Material as a story teller

The development of new materials and products makes the complex dynamics that regulate our behaviors, needs and expectations more visible and tangible (Krippendorff & Butter 2008). The material experience evokes ancestral feelings and impulses, laying its roots in the deepest layers of the individual, generating modes of immediate and multi-sensory narrative (Hekkert & Karana 2014). It can be said that design, by its nature, builds tangible, experiential and hypertextual stories about people's daily lives, placing itself within the narrative of our social, political and economic future (Sloane 2017). 
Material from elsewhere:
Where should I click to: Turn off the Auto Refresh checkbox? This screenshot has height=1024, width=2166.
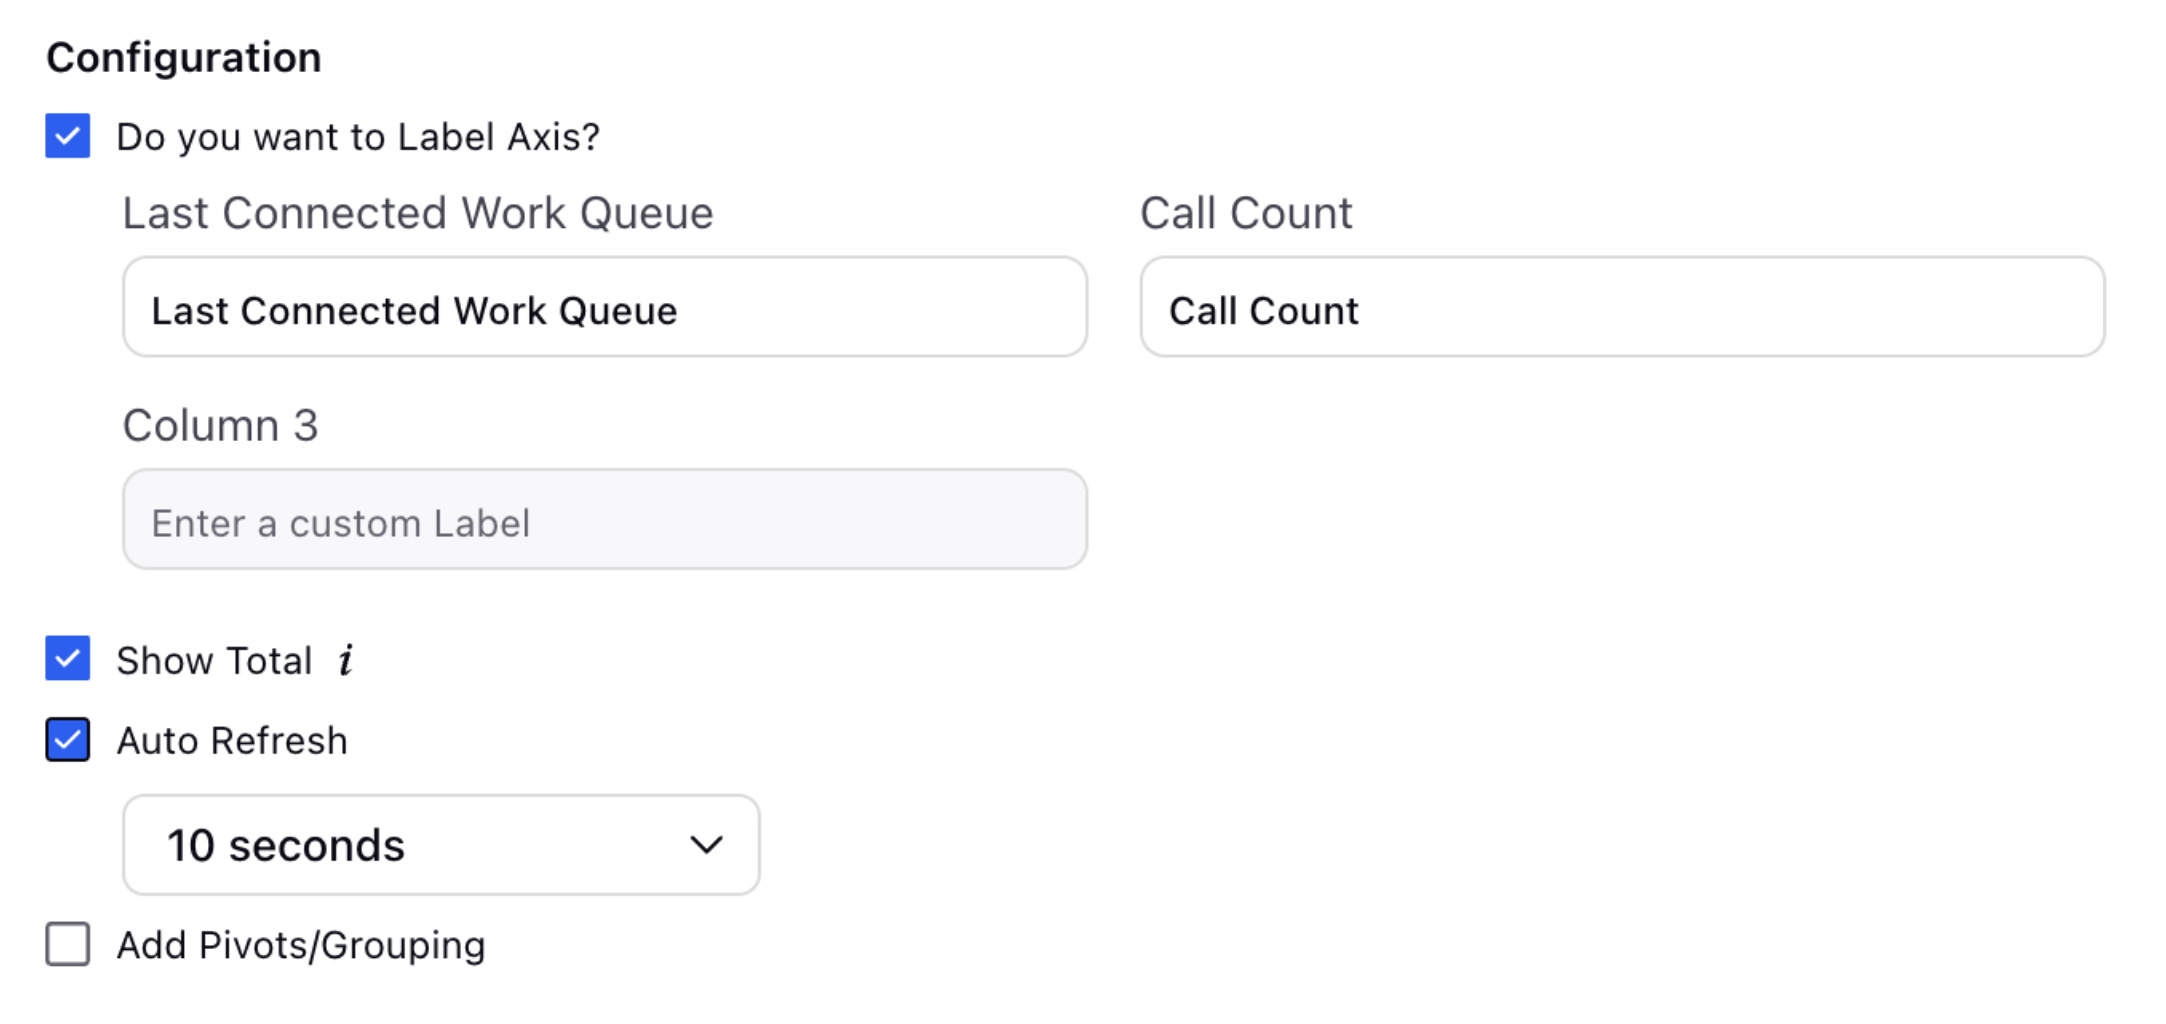68,740

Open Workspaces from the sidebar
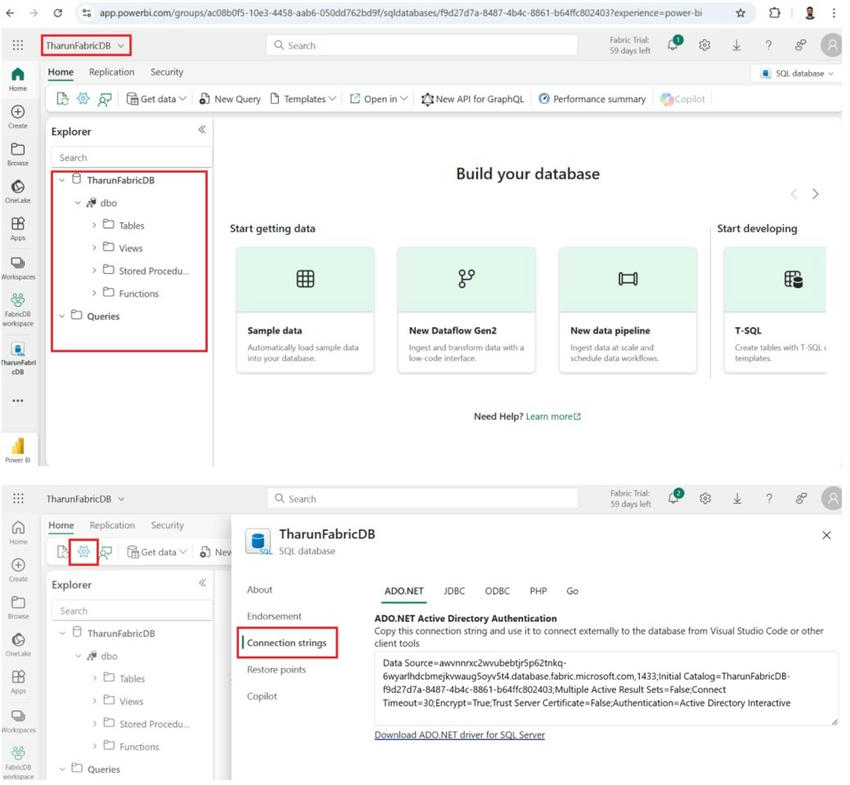tap(18, 263)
Polyurethane Foam as a metaphor

#1 Marsia

Marsia is a material experimentation carried out at the IPCB institute of the CNR in Portici. The project tells the identity of the city of Naples through a metaphor with a material, expanded polyurethane. This material is usually a functional filler, has no particular aesthetic appeal, is inexpensive and "bulky" in the sense that it is efficient in relation to its mass and thickness. Polyurethane is compared to the city of Naples, and represents its excesses and the raw and poor first impression of it. Chemical and artisanal manipulation operations are then applied to the polymer to restore its expressive identity, reducing it from a shapeless and bulky mass to a “skin” on which it is possible to read its true essence. Processes and ingredients generally used in chemistry laboratories are manipulated to mold new material possibilities of expanded polyurethane: isocyanates, polyols and colors treated with a hybrid approach that moves between scientific protocols and memories, redundancies and errors as elements of the city's DNA. The final artifact is a series of containers-vases made with the skin of this new experimental polyurethane, sewn to form primitive and simple shapes like cylinders.